Melodías de piel es el título expresivo que aparece en la portada de esta obra que contiene diez escenas sonoras diferenciadas, pero construidas con el mismo aliento y el mismo tejido inspirador, a pesar de que utilice herramientas y colorantes distintos para cada recorrido. Hay tres canciones desplegadas por su guitarra en soledad completa; otras tres han sido armadas por fecundas confabulaciones de dúo o trío; y las cuatro restantes han nacido con un ropaje orquestal que aquí llevan el cuarteto de curda Alos, el quinteto de viento Boskoitz y la orquesta Et Incarnatus.

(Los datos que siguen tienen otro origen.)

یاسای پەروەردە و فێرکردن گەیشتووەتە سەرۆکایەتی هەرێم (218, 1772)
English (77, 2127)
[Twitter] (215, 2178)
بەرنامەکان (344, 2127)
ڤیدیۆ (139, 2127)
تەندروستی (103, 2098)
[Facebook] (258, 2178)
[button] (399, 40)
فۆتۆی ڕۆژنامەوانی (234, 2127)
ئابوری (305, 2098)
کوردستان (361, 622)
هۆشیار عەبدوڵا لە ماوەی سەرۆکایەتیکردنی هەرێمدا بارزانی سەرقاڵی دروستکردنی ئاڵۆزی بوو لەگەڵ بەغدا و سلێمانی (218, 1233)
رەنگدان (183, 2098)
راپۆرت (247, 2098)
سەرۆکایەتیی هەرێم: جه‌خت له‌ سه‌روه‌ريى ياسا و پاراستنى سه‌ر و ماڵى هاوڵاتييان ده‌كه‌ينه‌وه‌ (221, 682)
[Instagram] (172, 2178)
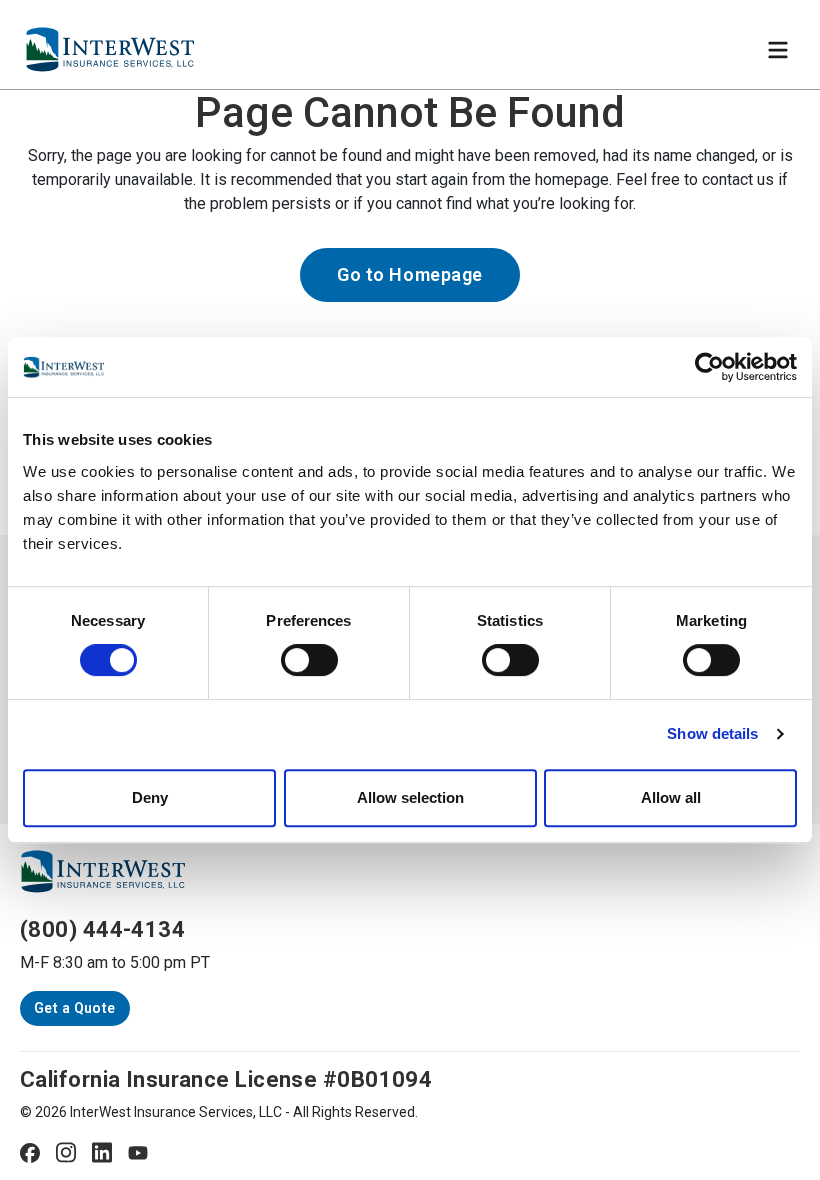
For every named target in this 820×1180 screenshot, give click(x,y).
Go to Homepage (410, 274)
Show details (712, 733)
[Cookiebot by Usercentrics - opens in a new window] (709, 367)
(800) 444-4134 (102, 929)
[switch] (309, 660)
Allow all (671, 797)
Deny (150, 797)
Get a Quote (75, 1008)
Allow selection (410, 797)
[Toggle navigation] (778, 50)
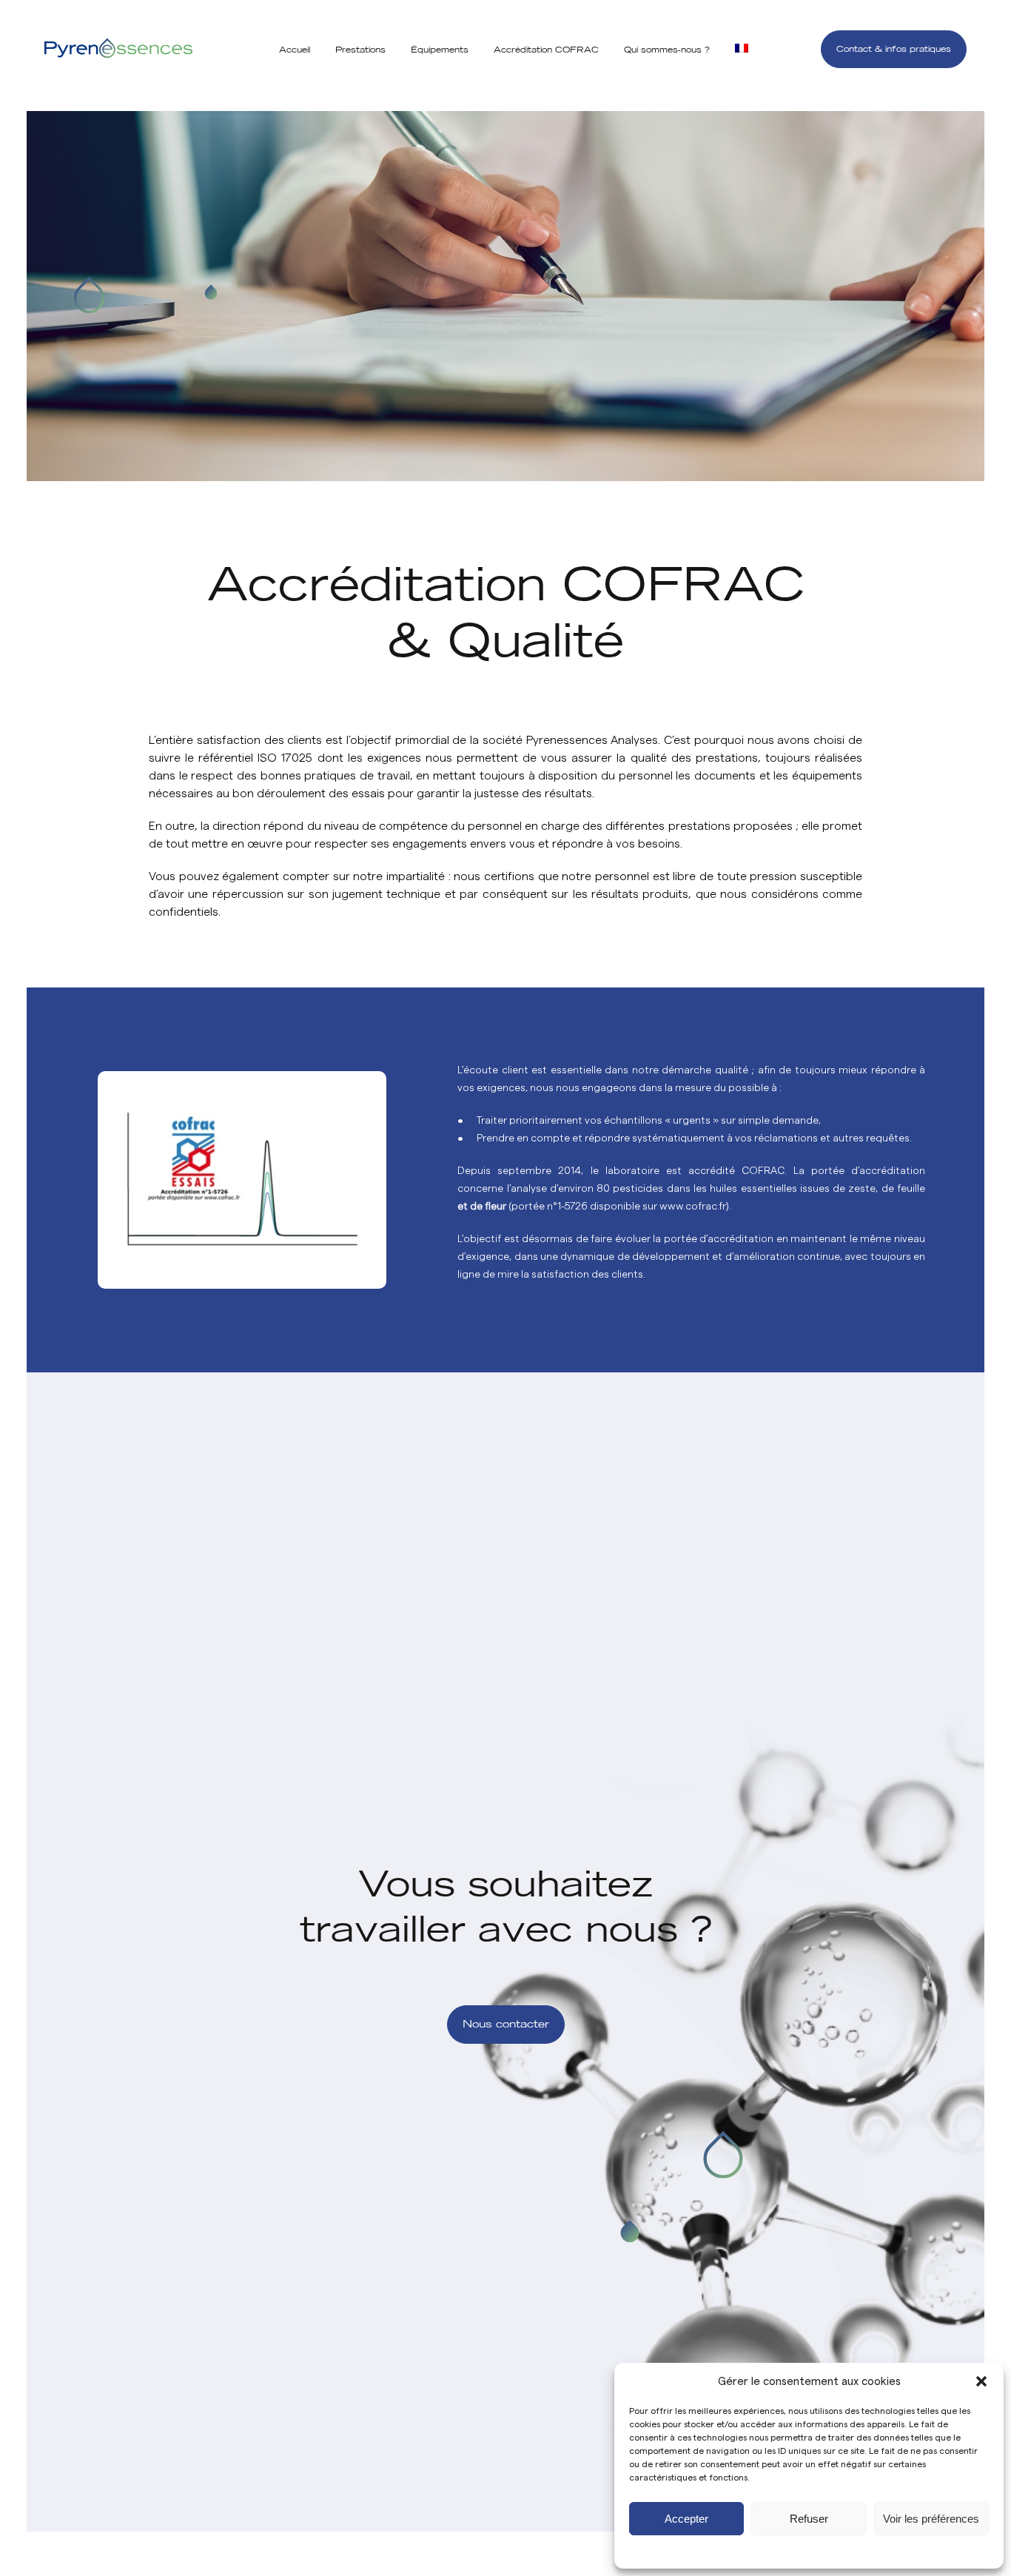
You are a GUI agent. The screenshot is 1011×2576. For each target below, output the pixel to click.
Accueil (294, 49)
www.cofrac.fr (692, 1206)
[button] (981, 2381)
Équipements (439, 49)
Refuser (809, 2518)
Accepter (686, 2518)
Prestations (360, 49)
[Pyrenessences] (118, 49)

Para las costuras instrumentales más próximas y más libres ha recurrido a algunos viejos amigos y artistas de compromiso paralelo, el contrabajista venezolano Julio Andrade- que también utiliza el cuatro-, al percusionista Iñigo Egia, al flautista Iñaki Garmendia, al clarinetista Emilio Chirivella, al también contrabajista Gonzalo Tejada y al pianista Iñaki Salvador, que en esta ocasión toca exclusivamente el vibráfono. El propio Unzu es el responsable de las signaturas adjudicadas a la mandolina, la guitarra de doce cuerdas, el bajo eléctrico o la guitarra sintetizada; y naturalmente de todo el itinerario protagonizado por la guitarra de cuerdas de nylon.
Hay un brillo sereno y una limpieza infrecuente en la pulsación de este guitarrista, que logra, además, imprimir emoción a la textura de sus argumentos, con la franqueza de su fraseo y la agudeza de sus improvisaciones. El artista juega en campo propio, porque todas las piezas son composiciones suyas, salvo “Memoria e fado”, una lectura personal de la obra de Egberto Gismonti, que le sirve para mostrar como se puede apropiar alguien de un espacio ajeno sin traicionarle.
Lo que ha hecho es una música de varios perfiles en la que muchos verán jazz escrito y ejecutado con la cabeza despejada; y otros, música instrumental de cosechas diversas con aroma y enjundia jazzísticos. Yo veo ambas cosas porque creo que son la misma. Hay rasgos de música incidental en varios temas, y, en todos, una visión independiente y sincera de la música de nuestro tiempo. El resultado es un hermoso objeto discográfico que exhibe las inquietudes y habilidades de uno de los más sobresalientes arquitectos de melodías que ha dado nuestra tierra en la época reciente.